Police spokesperson Captain Khosi Khonjelwayo said the commotion was between the security guards and municipal security who were removing the illegal shacks near the Sweetwaters taxi rank as vagrants were using them as shelters.

“The police were called to intervene and no civilians were attacked. No arrests were made.”

She said police were monitoring the situation last night.

Beer hall’s closure ‘part of plan to redevelop city’

Last year’s closure of the Ematsheni Beer Hall is part of Msunduzi Municipality’s process of implementing an urban regeneration programme for central Pietermaritzburg, including the Ematsheni area, to attract investors.

Msunduzi municipal spokesperson Siyabonga Hlongwa said at the time of the closure that a great number of “smart businesses” had already moved away from the city centre because of the perceived higher crime rate.

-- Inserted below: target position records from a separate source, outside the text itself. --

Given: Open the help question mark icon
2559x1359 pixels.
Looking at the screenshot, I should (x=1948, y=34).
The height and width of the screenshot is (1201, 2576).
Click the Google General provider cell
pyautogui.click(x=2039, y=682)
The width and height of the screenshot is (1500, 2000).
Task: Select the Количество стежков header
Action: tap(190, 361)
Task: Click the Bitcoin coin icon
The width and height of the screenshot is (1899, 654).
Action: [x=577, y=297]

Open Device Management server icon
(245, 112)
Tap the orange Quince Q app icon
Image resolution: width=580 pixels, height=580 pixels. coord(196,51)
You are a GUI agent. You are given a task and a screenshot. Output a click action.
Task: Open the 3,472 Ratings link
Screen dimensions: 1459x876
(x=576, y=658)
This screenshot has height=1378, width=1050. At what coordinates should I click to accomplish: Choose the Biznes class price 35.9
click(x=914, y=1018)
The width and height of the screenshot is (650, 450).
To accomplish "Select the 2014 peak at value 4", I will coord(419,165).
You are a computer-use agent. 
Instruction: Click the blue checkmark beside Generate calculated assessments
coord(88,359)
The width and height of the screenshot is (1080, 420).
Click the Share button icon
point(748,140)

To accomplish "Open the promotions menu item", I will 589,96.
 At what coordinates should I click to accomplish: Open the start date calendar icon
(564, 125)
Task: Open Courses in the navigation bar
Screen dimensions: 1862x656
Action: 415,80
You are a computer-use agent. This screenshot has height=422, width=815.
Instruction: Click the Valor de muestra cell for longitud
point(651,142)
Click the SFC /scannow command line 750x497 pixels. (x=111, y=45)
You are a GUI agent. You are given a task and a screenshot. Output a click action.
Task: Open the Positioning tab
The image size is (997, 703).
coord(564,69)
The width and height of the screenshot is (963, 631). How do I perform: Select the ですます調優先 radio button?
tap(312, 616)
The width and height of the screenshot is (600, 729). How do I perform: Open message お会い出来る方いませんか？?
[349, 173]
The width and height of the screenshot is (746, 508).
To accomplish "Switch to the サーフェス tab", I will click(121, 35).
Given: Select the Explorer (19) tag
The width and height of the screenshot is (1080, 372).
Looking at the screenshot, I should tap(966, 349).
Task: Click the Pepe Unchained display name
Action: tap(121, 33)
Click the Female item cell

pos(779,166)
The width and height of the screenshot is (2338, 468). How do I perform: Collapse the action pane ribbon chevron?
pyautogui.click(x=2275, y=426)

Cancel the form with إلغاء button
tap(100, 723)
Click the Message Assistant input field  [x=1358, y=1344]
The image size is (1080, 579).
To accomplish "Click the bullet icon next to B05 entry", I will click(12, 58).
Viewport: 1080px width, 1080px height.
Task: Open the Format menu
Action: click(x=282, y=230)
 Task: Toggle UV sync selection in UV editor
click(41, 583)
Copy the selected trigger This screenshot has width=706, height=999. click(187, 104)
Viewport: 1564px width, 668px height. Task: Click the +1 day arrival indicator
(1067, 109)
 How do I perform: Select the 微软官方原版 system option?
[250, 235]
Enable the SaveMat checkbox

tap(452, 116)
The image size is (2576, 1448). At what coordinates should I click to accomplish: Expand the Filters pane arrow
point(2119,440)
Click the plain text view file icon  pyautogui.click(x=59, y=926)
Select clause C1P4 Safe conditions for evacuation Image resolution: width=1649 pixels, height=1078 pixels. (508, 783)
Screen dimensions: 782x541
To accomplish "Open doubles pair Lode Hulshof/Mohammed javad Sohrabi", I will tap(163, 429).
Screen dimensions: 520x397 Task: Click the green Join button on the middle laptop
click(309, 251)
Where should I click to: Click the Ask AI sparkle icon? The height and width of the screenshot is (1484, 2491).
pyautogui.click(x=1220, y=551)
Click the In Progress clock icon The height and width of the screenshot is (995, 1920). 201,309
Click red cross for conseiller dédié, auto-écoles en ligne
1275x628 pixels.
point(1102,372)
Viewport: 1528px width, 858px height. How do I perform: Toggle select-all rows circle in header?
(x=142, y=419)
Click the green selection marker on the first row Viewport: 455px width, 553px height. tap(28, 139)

Hlongwa said many of the buildings in the city centre were also in a state of structural disrepair, and eventual abandonment made them prone to illegal occupation and possible collapse, as had been the case in Ematsheni.

Msunduzi’s plan for Ematsheni and similar central areas is to remove the old and decaying structures and replace them with new and improved ones.

With better infrastructure, Msunduzi hopes to bring back “higher income groups” into the central business district, leading to more jobs.

He said alternative accommodation would be provided for residents in demolished areas.

However, this was not the case for Ematsheni Beer Hall.

“There are no residents on site [at the beer hall], except criminals who are using the site for criminal activity,” said Hlongwa.

Hlongwa added that the municipality’s social support services would, however, be provided for affected parties.

The municipality has released a tender notice calling on interested developers and investors to submit proposals for the redevelopment of the beer hall.